The point bonded nonwoven composite fiber web of claim 11 having a nip pressured from 00 to about 180,000 psi. 13. The point-bonded nonwoven composite fiber web according to claim 11, wherein the composite fiber has a structure selected from the group consisting of a sheath / core type structure and an undersea island type structure. 14. The point bonded nonwoven composite fiber web of claim 11, wherein the composite fiber has a sheath / core type structure. 15. The point bonded nonwoven composite fiber web of claim 11, wherein the bond roll is heated at a temperature of about 20 ° C. to about 60 ° C. below the melting point of the polyolefin. 16. The point-bonded, non-woven composite fiber web according to claim 11, wherein the polyolefin is selected from the group consisting of polyethylene, polypropylene, polybutylene, polypentene, polyvinyl acetate, copolymers thereof and blends thereof. 17. The polyamide is polycaprolactam,
Polyhexamethylenediamine adipamide, a copolymer of caprolactam and hexamethylenediamine adipamide,
The point-bonded nonwoven composite fiber web according to claim 11, which is selected from the group consisting of a copolymer of caprolactam or hexamethylenediamine adipamide and ethylene oxide, and a blend thereof. 18. A non-woven fiber web containing a composite fiber comprising a polyolefin component and a polyamide component, the polymer components being arranged to occupy substantially distinct portions along the length of the fiber.

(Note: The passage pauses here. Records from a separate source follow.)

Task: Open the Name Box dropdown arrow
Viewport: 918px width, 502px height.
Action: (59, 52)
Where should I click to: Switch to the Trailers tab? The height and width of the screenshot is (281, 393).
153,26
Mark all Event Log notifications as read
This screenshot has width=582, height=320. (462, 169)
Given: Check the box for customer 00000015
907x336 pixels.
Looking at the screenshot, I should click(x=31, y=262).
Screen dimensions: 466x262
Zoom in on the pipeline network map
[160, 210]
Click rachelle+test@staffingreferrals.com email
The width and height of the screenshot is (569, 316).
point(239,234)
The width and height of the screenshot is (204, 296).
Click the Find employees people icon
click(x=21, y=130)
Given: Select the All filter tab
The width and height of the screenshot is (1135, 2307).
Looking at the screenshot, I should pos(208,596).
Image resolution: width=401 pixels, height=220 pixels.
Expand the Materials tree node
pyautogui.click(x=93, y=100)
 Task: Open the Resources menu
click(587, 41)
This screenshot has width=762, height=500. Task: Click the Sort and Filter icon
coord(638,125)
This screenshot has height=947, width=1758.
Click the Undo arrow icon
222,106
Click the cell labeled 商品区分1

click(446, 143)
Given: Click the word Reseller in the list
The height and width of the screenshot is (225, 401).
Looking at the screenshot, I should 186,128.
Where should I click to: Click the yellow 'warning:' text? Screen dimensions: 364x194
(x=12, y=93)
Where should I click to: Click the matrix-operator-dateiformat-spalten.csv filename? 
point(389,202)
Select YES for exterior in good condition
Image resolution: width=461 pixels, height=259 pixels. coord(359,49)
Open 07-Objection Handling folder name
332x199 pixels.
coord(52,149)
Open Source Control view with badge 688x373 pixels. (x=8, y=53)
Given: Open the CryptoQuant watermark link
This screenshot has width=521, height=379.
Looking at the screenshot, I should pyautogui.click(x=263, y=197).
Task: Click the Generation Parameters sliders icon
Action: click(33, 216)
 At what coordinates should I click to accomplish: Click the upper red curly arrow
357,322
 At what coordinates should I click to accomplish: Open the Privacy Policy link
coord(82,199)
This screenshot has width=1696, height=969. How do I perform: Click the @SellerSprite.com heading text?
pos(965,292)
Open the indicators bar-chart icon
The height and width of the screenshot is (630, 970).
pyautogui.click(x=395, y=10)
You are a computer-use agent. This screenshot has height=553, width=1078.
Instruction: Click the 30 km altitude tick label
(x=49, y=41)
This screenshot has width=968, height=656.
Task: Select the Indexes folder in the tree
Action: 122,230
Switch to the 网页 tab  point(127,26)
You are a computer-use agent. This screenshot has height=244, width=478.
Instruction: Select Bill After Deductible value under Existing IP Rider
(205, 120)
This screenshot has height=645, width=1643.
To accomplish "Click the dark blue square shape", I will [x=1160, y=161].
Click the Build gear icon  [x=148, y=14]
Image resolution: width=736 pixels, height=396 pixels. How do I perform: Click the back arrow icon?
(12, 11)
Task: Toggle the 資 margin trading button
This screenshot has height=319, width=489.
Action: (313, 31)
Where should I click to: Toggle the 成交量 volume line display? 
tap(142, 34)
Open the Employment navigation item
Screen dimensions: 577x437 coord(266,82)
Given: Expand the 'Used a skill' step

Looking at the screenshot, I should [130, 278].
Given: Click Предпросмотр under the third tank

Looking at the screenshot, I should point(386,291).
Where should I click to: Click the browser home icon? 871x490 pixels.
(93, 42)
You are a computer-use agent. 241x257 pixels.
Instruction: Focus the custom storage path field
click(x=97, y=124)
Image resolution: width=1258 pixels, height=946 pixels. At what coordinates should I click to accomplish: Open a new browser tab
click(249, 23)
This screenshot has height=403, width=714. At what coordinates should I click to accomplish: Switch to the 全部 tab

And a nonwoven fiber web having a wide range of bonding temperatures. 19. The nonwoven web of claim 18, wherein the composite fiber has a structure selected from the group consisting of a sheath / core type structure and an undersea island type structure. 20. The nonwoven web according to claim 18, wherein the polyolefin is selected from the group consisting of polyethylene, polypropylene, polybutylene, polypentene, polyvinyl acetate, copolymers thereof and blends thereof. 21. The polyamide is polycaprolactam,
Polyhexamethylenediamine adipamide, a copolymer of caprolactam and hexamethylenediamine adipamide,
19. The nonwoven web of claim 18 selected from the group consisting of copolymers of caprolactam or hexamethylenediamine adipamide with ethylene oxide, and blends thereof.